門まで急いでいると、ふと窓から雪の車とそばに立つ人影が見えた。
「あ、雪さん!やっぱりもう来てる.....ん?」
慌てて向かおうとしたところで、雪の隣にもう一人人影を見つける。目を凝らせば、それは萌子だとすぐにわかった。
「....萌子」
きゅっと心臓が嫌な音を立てて、苦しくなった。
桃は全力で走って...息を切らして門の数メートル手前までたどり着く。
と、目の前の光景に、ぐらりと目眩を覚えた。
萌子が雪の腕に絡みついて、豊満な体を押し付けていたのだ。ぷるんと艶やかな唇とふさふさのまつ毛に囲まれた大きな目を色っぽく細めて雪を見ていた。
見たくなくて顔を下に向けたら、怒りや不安、焦り、嫉妬。色々な感情でプルプル身体が震え始める。
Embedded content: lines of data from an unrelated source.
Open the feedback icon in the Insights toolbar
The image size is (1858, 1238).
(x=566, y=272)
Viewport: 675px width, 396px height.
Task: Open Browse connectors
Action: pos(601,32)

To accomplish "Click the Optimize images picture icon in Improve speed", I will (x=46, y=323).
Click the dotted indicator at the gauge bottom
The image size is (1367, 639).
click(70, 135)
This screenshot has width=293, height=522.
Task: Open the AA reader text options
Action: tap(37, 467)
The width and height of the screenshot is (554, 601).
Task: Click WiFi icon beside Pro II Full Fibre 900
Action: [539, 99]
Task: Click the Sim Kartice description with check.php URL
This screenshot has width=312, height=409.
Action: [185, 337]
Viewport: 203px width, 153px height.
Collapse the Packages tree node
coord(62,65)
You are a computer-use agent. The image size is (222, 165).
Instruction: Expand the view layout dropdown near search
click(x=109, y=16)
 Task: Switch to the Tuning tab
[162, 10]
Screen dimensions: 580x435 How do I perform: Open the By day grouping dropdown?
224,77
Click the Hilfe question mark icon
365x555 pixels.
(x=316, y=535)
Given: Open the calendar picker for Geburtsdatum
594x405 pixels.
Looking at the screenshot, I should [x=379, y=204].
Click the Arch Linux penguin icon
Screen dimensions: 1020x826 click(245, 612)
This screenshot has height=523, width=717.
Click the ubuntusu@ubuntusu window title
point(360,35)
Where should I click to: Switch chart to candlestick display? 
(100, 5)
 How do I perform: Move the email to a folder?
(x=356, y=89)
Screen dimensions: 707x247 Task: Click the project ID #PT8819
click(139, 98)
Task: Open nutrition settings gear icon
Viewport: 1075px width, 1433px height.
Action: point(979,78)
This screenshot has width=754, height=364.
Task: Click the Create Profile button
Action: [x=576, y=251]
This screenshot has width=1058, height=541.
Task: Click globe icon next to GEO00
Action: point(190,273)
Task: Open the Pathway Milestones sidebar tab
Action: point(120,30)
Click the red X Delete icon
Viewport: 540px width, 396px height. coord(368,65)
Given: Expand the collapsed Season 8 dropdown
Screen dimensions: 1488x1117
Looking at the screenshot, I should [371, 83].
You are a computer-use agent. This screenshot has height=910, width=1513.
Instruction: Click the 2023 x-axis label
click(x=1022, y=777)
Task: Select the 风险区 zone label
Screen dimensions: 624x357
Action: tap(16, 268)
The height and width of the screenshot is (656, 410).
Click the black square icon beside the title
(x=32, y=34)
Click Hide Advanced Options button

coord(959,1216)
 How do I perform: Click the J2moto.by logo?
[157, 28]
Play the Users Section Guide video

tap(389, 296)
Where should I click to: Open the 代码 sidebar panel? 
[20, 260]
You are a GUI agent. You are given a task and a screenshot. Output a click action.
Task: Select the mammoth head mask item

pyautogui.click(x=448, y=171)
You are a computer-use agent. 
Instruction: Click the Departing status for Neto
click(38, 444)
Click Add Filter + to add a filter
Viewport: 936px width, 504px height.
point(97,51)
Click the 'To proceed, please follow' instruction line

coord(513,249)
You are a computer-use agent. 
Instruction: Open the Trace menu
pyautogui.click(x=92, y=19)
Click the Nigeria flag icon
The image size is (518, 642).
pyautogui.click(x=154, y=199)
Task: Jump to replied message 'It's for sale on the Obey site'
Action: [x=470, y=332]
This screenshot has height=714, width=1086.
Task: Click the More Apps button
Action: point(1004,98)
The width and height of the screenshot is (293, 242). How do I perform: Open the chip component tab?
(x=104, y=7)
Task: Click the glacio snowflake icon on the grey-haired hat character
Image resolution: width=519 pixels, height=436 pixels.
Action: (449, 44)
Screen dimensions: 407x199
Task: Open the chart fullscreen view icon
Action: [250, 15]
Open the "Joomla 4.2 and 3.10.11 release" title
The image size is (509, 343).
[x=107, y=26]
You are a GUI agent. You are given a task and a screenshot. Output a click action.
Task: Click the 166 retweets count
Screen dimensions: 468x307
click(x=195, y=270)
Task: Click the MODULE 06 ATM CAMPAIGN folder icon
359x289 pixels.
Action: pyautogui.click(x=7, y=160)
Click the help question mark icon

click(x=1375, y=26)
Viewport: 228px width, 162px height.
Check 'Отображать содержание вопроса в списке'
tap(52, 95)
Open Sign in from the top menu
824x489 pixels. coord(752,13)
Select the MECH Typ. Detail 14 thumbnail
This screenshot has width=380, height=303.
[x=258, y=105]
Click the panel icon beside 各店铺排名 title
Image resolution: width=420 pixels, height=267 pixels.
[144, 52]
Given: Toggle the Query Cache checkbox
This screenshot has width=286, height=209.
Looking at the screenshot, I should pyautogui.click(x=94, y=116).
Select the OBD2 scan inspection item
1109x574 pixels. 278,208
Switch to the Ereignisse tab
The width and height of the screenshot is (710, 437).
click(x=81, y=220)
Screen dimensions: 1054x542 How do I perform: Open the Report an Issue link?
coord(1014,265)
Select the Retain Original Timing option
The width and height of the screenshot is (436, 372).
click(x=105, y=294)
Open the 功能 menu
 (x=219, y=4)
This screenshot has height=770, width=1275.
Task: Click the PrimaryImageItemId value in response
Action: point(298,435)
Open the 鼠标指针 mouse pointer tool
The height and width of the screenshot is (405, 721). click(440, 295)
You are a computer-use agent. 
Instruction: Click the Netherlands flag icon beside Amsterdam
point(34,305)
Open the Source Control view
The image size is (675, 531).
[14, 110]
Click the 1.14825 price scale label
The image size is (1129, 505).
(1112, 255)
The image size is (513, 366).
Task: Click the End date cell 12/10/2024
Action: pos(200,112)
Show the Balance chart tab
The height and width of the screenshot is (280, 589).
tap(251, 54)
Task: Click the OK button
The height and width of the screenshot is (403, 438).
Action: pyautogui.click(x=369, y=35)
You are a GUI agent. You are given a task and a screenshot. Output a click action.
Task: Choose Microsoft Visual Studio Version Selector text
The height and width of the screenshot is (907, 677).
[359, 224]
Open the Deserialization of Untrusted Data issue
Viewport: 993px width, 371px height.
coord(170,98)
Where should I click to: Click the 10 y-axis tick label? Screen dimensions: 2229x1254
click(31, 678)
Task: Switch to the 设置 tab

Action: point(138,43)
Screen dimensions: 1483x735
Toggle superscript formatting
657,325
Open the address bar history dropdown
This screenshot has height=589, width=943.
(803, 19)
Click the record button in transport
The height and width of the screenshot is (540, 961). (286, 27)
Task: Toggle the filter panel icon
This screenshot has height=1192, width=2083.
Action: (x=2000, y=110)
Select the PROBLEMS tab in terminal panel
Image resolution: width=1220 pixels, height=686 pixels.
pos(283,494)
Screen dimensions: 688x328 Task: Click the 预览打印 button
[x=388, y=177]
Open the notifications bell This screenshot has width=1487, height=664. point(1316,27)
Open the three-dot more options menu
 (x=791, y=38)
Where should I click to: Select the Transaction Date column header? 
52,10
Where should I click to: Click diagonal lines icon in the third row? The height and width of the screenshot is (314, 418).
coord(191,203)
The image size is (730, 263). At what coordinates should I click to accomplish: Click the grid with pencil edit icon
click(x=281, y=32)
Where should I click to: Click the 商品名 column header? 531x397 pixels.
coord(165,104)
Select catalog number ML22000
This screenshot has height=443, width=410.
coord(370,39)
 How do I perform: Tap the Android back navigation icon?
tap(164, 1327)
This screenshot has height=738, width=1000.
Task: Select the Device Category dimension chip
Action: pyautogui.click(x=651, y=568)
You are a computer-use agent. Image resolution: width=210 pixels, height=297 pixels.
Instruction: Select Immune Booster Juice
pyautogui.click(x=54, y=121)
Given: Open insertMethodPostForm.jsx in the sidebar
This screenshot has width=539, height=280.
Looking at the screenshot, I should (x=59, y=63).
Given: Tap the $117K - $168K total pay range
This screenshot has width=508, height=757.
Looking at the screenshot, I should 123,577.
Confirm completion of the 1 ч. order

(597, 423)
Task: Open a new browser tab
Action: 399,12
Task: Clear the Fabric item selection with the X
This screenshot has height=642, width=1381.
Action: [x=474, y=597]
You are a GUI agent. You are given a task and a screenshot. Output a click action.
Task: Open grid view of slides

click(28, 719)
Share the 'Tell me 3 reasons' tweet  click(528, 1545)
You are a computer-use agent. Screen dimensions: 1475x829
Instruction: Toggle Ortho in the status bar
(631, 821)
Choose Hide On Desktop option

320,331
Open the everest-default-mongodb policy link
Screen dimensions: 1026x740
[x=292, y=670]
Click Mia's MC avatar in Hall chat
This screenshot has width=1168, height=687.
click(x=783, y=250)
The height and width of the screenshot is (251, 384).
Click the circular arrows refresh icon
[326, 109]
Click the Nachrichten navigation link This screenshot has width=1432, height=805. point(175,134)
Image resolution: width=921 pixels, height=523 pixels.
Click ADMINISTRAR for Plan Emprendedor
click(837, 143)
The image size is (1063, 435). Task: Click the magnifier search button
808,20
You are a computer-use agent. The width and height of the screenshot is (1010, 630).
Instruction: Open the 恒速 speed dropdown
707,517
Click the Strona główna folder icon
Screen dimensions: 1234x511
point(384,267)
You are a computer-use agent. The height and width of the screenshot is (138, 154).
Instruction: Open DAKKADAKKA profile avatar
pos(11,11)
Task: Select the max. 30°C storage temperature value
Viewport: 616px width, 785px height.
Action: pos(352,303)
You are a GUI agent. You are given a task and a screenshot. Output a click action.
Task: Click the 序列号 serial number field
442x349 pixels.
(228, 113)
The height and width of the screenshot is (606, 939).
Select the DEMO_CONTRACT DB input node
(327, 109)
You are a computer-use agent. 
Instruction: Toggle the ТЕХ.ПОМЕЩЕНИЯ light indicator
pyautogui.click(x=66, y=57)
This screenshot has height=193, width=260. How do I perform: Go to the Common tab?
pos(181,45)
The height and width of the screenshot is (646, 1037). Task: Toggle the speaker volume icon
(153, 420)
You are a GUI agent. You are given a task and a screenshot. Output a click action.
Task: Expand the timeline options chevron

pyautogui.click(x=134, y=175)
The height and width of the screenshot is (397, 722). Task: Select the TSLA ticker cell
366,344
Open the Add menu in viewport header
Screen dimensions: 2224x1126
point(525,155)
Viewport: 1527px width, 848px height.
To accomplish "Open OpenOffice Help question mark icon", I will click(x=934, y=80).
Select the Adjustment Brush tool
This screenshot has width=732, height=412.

力が入っていた拳をさらに握って...桃はもう堪忍ならなかった。
バッと顔を上げると、ズカズカと二人のそばまで歩いていく。
「ちょっと、萌子.....っ」
ガシッと萌子の肩を掴んで、雪からひっぺがす勢いで引いたら.....
「...えっ」
そこには、萌子の泣き顔があった。
思わず後ろに身を引いて固まってしまったら、萌子はさらに顔をぐしゃぐしゃにしていく。
そしてーー。
「ひ、ひひ、ひどーーい!!パパに言いつけてやるんだからー!!」
雪に捨て台詞を吐いて、悲劇のヒロイン風に両手で顔を覆って、走り去ってしまった。
(な、なんだったの?...というか『パパ』って...)
ガクッと桃のかたっぽの肩が下がった。
「....桃、おかえり」
ちゅっ、と背後からつむじにキスされて、萌子を追っていた視線を反対へと戻す。
「....雪さん」
ご機嫌に目尻を垂れて。雪は、桃だけを見つめていた。
「...迎えにきたよ。今日はちょっと遅かったね。何かあった?」
「あ...ごめんなさい。レポートのことで、教授に呼び出されて」
ごく自然に会話が展開されて、桃は今起きた出来事が頭から抜けてしまった。
顔は笑顔のまま、雪が間をおいて尋ねる。
「.......男?」
「へ?....ううん、教授は女性だよ」
「そう。....例え、相手が教授でも密室に二人きりになっちゃダメだよ?危ないから」
雪は心配そうに眉を下げて、桃を片手で抱き寄せた。
「...心配しすぎ」
「桃は、危機感がなさすぎるんだよ」
穏やかだが、キッパリと注意されて桃は「ふぅ」と息を吐いた。
「わかった。気をつけるね」
「ああ、そうしてね」
と、やっと桃の頭に萌子の一件が思い出されて。
...はぐらかされてはダメだ。聞かねばなるまい。
「....雪さん」
「ん?」
ちゅっ、ちゅっ、とご機嫌に桃の額や頬、頭に口付けを落とす雪は...はぐらかした感じはない。
(...本当に忘れてる?さっきのことなのに?)
「...さっきの女の子...萌子のことですけど」
「うん?」
話題を出してもやはりケロッとした態度だ。
逆に、桃が狼狽えてしまう。
「...えっと、あの...その」
「うん?なぁに?」
ニコニコと目を逸らさず聞き返す雪。
落ち着こう。最初に聞くことは...
「...泣いてませんでした?」
「うん?そうだね?」
そう、まずそこからだ。
だが、雪はケロッと。本当にカラッと。
事実に同意する感じで答えた。
「え、え...どうしてですか?二人の時に何かあったんじゃないんですか?」
だって、おかしい。門の手前まで出てきた時は、まだ萌子は泣いていなかった。さすがにそれを見逃すほど、距離は遠くなかったし、目も悪くない。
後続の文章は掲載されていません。